During this period European astronomy was largely dormant, and the only significant work was carried out by the Muslims and the Hindus. It was by way of Moorish Spain that Greek astronomy reached medieval Europe. One of the great landmarks of the revival of learning in Europe that brought about the scientific revolution of the 16th and 17th century, was the publication (1543) by Nicolaus Copernicus (1473-1543) of his On the Revolutions of the Celestial Spheres. According to his system, the earth rotates on its axis and, with all the other planets, revolves around the sun. The assertion that the earth is not the centre of the universe was to have profound philosophical and religious consequences.

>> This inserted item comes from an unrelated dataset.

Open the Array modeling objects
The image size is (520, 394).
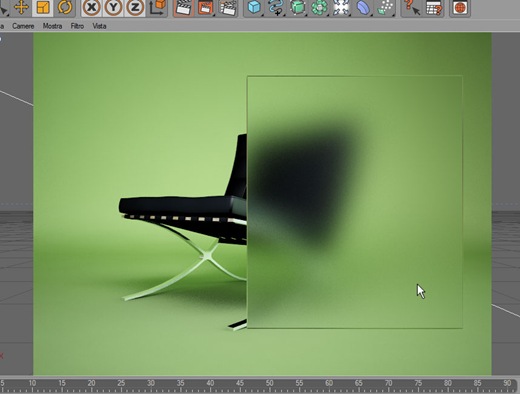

Copernicus’s principal claim for his new system was that it made calculations easier. He still retained the epicycles and uniform circular motion of the Ptolemaic system; but by placing the sun at the centre, he was able to reduce the number of epicycles. Copernicus also determined the sidereal periods (time for one revolution around the sun) of the planets and their distance from the sun relative to the sun- earth distance.
The next great astronomer, Tycho Brahe (1546-1601) was principally an observer; a conservative in matters of theory, he rejected the notion that the earth moves. Under the patronage of King Frederick II, Tycho established a superb observatory on the Danish island of Hveen. Over a period of 20 years (1576—1597), he and his assistants compiled the most accurate and complete astronomical observations the world had seen. At his death his records passed to Johannes Kepler (1571—1630), who had been his last assistant, in Prague. Kepler spent nearly a decade trying to fit Tycho’s observations, particularly of Mars, into an improved system of heliocentric circular motion. At last, he conceived the idea that the orbit of Mars was an ellipse with the sun at one focus.
Galileo Galilei (1564—1642) made fundamental discoveries in both astronomy and physics; he is perhaps the single man best described as the founder of modern science. Galileo was the first to make astronomical use of the telescope. His discoveries of the four largest moons of Jupiter and the phases of Venus were persuasive evidence for the Copernican cosmology. His discoveries of craters on the moon and blemishes on the sun discredited the ancient belief in the perfection of the heavens.